By Carlos Tse | March 30, 2026|8 minute read
Fwc S Guidance On Ai Use A Pragmatic Step

Given that applications to the Fair Work Commission have increased by over 70 per cent over three years, its draft guidance notes on how it will tackle increasing workloads amid growing GenAI use appreciate the need for a practical approach, one lawyer says.

The use of AI for Fair Work Commission applications has surged, and as a result, the Fair Work Commission has proposed new requirements to clamp down on unmeritorious claims.

The commission found that by the end of the financial year 2025–26, its workload had likely increased by over 70 per cent in the span of three years, which it attributed to the increasing use of GenAI tools by potential litigants.

 
 

On Tuesday (24 March), Fair Work Commission president Adam Hatcher (pictured) announced the release of draft Guidance Notes: Use of Generative Artificial Intelligence in Commission cases, which set out three new requirements that will apply to the use of GenAI in creating unfair dismissal and general protections applications to be lodged with the commission.
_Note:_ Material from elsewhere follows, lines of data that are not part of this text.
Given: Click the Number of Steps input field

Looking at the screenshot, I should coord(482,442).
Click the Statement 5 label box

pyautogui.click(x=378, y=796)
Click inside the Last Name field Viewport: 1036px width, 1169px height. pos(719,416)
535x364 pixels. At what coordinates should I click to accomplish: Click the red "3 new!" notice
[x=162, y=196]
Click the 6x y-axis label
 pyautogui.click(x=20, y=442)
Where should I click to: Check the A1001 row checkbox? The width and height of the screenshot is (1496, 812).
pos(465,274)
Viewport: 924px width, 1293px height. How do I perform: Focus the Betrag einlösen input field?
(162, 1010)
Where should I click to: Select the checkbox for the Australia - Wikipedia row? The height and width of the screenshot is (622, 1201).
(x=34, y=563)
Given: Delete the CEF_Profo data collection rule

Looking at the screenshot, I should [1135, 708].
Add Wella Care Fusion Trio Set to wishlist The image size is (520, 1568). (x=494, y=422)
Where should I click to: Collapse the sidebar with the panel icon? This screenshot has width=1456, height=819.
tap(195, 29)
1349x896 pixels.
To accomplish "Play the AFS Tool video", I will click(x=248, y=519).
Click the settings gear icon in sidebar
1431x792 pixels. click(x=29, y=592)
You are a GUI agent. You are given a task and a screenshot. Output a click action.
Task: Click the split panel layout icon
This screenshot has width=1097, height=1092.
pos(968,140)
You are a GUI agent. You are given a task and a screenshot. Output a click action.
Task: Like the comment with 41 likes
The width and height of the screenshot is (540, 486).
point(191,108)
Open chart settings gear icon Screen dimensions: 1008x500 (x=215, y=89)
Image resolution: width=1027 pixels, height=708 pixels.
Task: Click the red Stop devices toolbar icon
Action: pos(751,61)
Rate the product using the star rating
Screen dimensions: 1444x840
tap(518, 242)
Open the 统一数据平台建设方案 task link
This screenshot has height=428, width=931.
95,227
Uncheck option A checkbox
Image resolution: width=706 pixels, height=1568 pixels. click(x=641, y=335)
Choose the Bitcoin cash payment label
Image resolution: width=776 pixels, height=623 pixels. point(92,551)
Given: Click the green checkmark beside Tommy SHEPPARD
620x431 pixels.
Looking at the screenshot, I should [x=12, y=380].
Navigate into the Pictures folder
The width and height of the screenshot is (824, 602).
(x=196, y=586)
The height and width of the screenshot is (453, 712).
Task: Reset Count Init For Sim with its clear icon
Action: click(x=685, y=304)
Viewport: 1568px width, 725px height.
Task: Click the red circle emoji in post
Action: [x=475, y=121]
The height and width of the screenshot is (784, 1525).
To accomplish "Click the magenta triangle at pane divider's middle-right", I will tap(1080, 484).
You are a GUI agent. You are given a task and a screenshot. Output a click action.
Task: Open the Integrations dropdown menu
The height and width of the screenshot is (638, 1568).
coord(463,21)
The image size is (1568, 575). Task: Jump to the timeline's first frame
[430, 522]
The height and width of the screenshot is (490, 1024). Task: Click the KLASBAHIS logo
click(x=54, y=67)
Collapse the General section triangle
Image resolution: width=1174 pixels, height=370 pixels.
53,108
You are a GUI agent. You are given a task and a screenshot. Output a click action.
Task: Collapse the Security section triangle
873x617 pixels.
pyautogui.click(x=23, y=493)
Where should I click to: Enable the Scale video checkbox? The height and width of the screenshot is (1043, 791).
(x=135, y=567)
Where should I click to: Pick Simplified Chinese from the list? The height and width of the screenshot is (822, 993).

The three requirements enforce the declaration of GenAI use in Fair Work Commission applications and introduce legal checking requirements and the affirmation of witnesses regarding their witness statements.

Further, the commission will require legal practitioners or paid agents preparing an application for a client to include hyperlinks to all case law referred to in the document.

These requirements will be given effect in the Fair Work Commission Rules 2024. Further, new ‘Use of GenAI’ sections will be added to all commission forms, as well as the commission’s outline of submissions and witness statement template documents.

“The requirement to independently check and verify the information generated by AI is critical. We all know GenAI has a tendency to hallucinate, and many practitioners will have stories of authorities that don’t exist cited in submissions where GenAI has played a hand in drafting,” Kingston Reid partner Emily Baxter said.

Baxter noted that the commission’s draft guidance notes acknowledged that GenAI will continue to be used in applications.

“Rather than seeking to (perhaps impossibly) limit or ban that use, the commission provides parameters around that use and disclosure, which will only help with the efficient conduct of any litigation in the Commission,” Baxter said.

“This seems to be a more practical way of dealing with the use of the rapidly expanding technology. Although it’s not going to reduce the influx of claims being experienced by the Commission recently.”

In its draft guidance, the commission recommended that potential litigants not include personal or confidential information in their GenAI prompts, highlighting the risk of breaching suppression orders under the Fair Work Act.

“GenAI collects and retains user data, including conversation history and prompts (short instructions) given to it. Even if conversations are deleted, information given to GenAI may be stored in the training database. This can include documents or photos uploaded to GenAI,” the draft guidance notes said.

AI-fuelled unrealistic optimism

The commission said that GenAI tools can give potential litigants unrealistically optimistic predictions of their prospects of success and likely compensation.

“Particularly where litigants are self-represented, it is helpful to understand whether GenAI has been used to draft applications, evidence or submissions, as this can assist in understanding the context of those documents and give better insight into a litigant’s personal understanding of legal principles that may influence the way practitioners, or the Commission, communicate with the individual,” Baxter said.

The commission warned that the material generated by the tools can be inaccurate, incomplete, out of date, or just made up.

“GenAI does not understand unique fact situations, cultural and emotional factors, or the broader social and legal context of a particular case. The source information that GenAI interprets may not be reliable, and the output may be biased,” the commission said in its guidance notes.

Baxter recalled testing a GenAI tool, which pointed to a number of Fair Work Commission cases to support the answer it gave.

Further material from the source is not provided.